Iceberg replication policies

Iceberg replication policies replicate Iceberg V2 tables, created using Spark (read-only with Impala), between CDP Private Cloud Base 7.1.9 or higher clusters using Cloudera Manager 7.11.3 or higher versions.

Starting from CDP Private Cloud Base 7.1.9 SP1 using Cloudera Manager 7.11.3 CHF7, you can enter the maximum number of snapshots to process for an export batch, add one or more key- value pairs to hdfs-site.xml and core-site.xml files on the source and target clusters, replicate Atlas metadata for Iceberg tables, and replicate Iceberg tables residing in custom directories using Iceberg replication policies.

​​Apache Iceberg is a cloud-native, high-performance open table format for organizing petabyte-scale analytic datasets on a file system or object store. Iceberg supports ACID compliant tables which includes row-level deletes and updates and can define large analytic data tables using open format files.

Iceberg replication policies:

  • replicate the metadata and catalog from the source cluster Hive Metastore (HMS) to target cluster HMS.

    The catalog contains the current metadata pointer/file and is stored in the Hive HMS. The metadata file contains the snapshots. The snapshots point to the manifest list that has the manifest files. The manifest files in turn point to the data files.

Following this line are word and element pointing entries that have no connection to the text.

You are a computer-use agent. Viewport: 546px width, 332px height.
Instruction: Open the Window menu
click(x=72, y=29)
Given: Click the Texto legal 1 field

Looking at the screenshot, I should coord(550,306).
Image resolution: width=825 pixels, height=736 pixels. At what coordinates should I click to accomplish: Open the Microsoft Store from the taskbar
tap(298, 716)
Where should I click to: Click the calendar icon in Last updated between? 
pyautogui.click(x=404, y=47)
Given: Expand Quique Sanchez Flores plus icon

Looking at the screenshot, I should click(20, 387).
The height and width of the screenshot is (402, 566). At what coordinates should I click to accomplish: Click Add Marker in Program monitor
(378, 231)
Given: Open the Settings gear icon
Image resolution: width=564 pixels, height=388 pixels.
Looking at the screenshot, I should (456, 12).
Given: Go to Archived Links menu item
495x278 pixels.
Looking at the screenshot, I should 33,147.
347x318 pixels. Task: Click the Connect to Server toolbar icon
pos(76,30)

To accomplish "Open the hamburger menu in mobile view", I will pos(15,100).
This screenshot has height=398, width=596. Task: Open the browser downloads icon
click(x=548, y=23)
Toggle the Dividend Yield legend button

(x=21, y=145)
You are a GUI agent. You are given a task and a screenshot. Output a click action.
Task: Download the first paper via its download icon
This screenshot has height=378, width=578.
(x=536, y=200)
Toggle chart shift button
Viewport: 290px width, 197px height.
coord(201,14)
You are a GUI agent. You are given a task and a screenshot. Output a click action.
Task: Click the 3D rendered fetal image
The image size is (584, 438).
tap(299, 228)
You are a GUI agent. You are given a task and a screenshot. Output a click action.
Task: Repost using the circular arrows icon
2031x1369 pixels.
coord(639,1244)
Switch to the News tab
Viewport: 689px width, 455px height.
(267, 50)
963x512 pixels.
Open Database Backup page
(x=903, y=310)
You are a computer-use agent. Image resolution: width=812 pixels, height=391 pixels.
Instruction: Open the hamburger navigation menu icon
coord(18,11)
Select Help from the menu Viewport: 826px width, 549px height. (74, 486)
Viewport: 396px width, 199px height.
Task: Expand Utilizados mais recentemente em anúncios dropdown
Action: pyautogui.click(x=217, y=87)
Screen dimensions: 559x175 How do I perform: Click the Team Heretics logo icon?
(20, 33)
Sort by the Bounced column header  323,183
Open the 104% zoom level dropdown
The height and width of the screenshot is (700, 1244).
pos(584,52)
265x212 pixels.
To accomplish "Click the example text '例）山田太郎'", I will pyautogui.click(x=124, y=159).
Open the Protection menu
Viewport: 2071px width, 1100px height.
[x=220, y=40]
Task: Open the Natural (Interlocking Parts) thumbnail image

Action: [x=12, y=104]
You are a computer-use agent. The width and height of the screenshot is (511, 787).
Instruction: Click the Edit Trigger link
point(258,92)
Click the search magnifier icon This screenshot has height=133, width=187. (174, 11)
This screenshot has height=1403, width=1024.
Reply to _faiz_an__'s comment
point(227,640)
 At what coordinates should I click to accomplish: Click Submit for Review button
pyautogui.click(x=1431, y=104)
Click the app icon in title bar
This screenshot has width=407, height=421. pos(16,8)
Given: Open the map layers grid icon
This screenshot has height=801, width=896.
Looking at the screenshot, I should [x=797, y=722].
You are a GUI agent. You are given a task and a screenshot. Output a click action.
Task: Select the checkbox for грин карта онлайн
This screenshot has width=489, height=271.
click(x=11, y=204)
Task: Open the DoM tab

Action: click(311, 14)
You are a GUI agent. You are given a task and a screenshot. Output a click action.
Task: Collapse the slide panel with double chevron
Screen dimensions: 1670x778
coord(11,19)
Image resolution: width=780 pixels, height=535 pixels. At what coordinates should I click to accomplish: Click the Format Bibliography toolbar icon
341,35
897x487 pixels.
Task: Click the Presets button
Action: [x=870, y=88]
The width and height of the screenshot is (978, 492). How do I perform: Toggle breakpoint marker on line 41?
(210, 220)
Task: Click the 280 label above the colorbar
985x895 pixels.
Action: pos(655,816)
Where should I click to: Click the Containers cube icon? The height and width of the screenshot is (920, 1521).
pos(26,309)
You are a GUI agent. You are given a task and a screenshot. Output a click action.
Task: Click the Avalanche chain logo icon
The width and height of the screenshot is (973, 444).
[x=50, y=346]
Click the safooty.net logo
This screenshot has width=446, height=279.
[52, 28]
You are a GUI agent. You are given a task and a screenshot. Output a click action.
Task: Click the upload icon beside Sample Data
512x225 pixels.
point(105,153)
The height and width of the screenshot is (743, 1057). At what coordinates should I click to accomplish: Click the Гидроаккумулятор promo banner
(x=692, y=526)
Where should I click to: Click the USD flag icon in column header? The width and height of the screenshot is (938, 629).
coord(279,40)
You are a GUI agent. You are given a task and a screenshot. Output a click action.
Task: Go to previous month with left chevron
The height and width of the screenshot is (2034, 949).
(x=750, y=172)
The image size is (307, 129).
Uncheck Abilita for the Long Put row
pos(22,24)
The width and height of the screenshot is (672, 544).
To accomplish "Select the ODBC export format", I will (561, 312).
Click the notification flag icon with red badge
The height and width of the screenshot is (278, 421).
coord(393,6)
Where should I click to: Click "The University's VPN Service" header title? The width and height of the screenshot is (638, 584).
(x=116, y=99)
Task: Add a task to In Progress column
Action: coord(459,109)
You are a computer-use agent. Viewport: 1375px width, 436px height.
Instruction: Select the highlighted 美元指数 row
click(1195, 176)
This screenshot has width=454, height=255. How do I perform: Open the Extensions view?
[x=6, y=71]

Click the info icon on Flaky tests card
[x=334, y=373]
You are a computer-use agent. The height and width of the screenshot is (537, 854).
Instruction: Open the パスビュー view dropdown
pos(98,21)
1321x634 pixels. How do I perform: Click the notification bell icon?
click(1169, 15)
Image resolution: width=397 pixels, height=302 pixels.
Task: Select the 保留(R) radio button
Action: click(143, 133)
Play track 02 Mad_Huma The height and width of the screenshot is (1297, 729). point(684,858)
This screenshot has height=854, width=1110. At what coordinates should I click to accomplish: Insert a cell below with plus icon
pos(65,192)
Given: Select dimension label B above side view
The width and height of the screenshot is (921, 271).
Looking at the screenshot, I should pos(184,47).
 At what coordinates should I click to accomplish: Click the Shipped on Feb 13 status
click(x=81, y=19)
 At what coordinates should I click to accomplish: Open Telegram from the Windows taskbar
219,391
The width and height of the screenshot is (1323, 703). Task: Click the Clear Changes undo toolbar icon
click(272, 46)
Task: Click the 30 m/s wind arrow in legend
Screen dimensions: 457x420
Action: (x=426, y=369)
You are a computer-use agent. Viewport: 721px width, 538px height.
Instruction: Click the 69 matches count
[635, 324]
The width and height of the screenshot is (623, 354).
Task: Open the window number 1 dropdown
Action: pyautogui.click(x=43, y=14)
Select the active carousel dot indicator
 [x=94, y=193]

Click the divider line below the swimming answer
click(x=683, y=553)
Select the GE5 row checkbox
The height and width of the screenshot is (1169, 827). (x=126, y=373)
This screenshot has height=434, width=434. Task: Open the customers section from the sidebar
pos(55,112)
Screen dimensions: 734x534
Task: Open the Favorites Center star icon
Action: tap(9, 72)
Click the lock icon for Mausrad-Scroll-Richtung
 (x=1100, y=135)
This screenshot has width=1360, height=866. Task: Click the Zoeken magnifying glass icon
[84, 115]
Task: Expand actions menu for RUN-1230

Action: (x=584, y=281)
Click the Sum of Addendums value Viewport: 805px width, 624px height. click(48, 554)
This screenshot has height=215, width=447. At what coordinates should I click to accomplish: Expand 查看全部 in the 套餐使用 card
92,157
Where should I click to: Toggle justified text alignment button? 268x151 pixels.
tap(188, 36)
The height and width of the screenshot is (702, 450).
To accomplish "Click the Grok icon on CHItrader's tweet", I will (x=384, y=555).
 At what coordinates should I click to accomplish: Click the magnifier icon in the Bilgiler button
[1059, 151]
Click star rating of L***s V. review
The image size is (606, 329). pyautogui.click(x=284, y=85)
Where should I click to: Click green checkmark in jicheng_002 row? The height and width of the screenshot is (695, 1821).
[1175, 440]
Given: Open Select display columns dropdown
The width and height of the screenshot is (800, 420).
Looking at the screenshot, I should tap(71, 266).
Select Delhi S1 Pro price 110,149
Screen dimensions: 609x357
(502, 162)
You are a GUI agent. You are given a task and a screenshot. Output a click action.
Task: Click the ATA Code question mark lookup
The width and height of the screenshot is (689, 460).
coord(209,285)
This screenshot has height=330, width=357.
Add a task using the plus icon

  • replicate the data files in the HDFS storage system from the source cluster to the target cluster. The Iceberg replication policy can replicate only between HDFS storage systems.
  • replicate all the snapshots from the source cluster. This allows you to run time travel queries on the target cluster.
  • replicate at table-level.

    You must ensure that the tables are in the default warehouse location because Iceberg replication policies do not replicate tables in a custom location.

Some use cases where you can use Iceberg replication policies are to:
  • replicate Iceberg tables between on-premises clusters to archive data or run analytics.
  • implement passive disaster recovery with planned failover and incremental replication at regular intervals between two similar systems. For example, between an HDFS to another HDFS system.